Fortunately, I could reproduce the problem on my machine with customer’s application. At the first glance, it wasn’t obvious what’s happening: in one single (but complex) line of code, among many other things, this particular HttpRequestChannel also got created somewhere deep in WCF, but when preparation was complete to issue the call – still on the same line – the HttpRequestChannel was already aborted.

It was a really long line: first, it called a function that created a WCF Channel via a few function calls, and put it into a templatized wrapper type, implementing IDisposable. Once this type was returned, its member function was called, to obtain the ServiceContract’s interface for the channel. On this interface, an actual method was called with some parameters.

So I wanted to find out who’s aborting the HttpRequestChannel. It was called from, System.ServiceModel.ICommunicationObject.Close, which in turn got called by customer’s templatized wrapper. This was where things got more interesting. Obviously, this call must have happened on a different thread then the one executing that single line of code. But which thread? It wasn’t hard to find out from the call stack: it was the finalizer thread.

Now the picture cleared out. The debugger showed that the wrapper object wasn’t rooted anywhere. So indeed it was a candidate for GC, and because WCF channel creation is a heavy-weight operation, it did induce GC. With debug build, the compiled IL code looks to be more conservative and puts these things into “temporary variables” on the stack.

Lessons learnt

But why wasn’t this object rooted on the stack at least?

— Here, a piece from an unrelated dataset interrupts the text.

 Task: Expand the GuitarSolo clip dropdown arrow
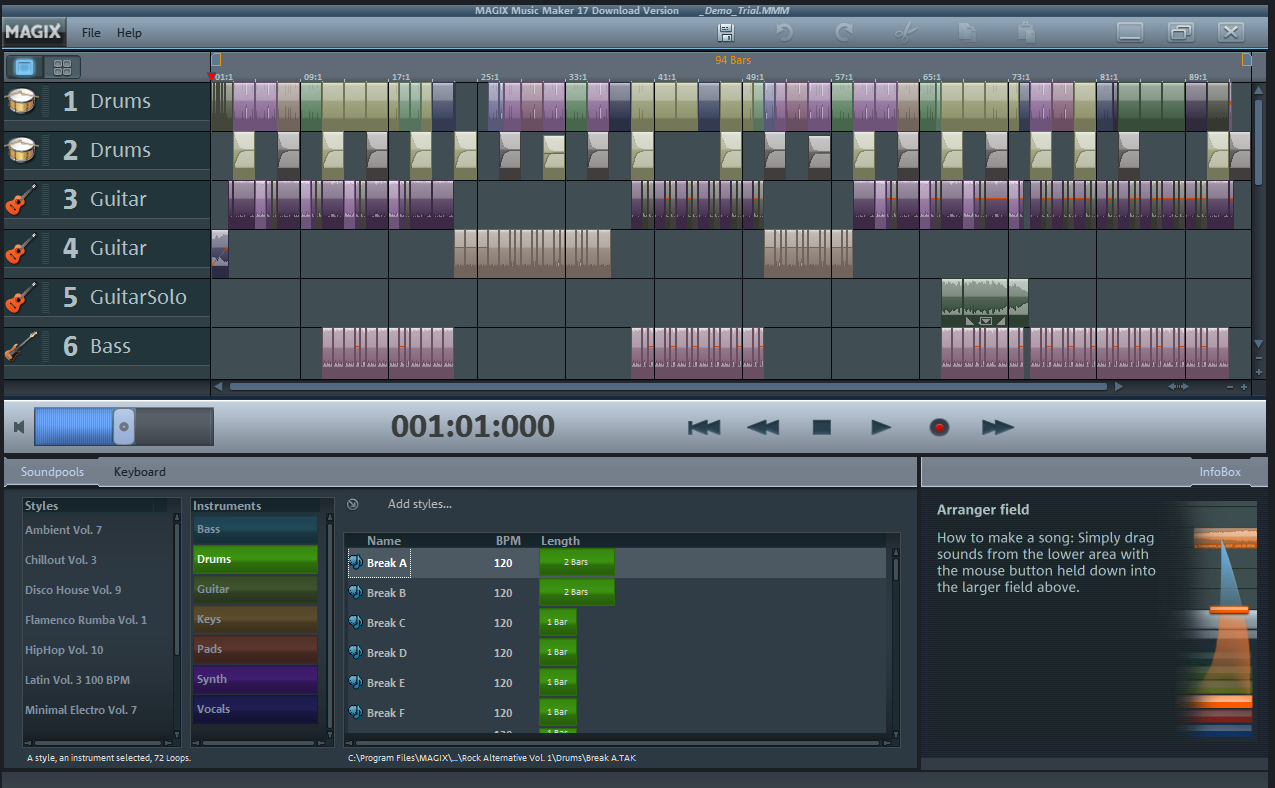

Because it was a temporary result of expression evaluation. This makes sense, since only parameters, locals and call addresses are stored on the stack, but no temporary objects (unless we’re in debug build). Still it surprised me that temporaries are not preserved at least until the evaluation of the current expression finishes. C++, for example, guarantees that destructors won’t be called until the expression evaluation completes.

However, managed code is different. I learnt from a developer on the CLR that such temporaries are not guaranteed to remain alive. Most of the time, of course, you don’t need to count with such side-effects. However, be aware that GC is non-deterministic and everything that is not rooted can be eliminated at any time. Knowing this can help tracking down insidious bugs like this.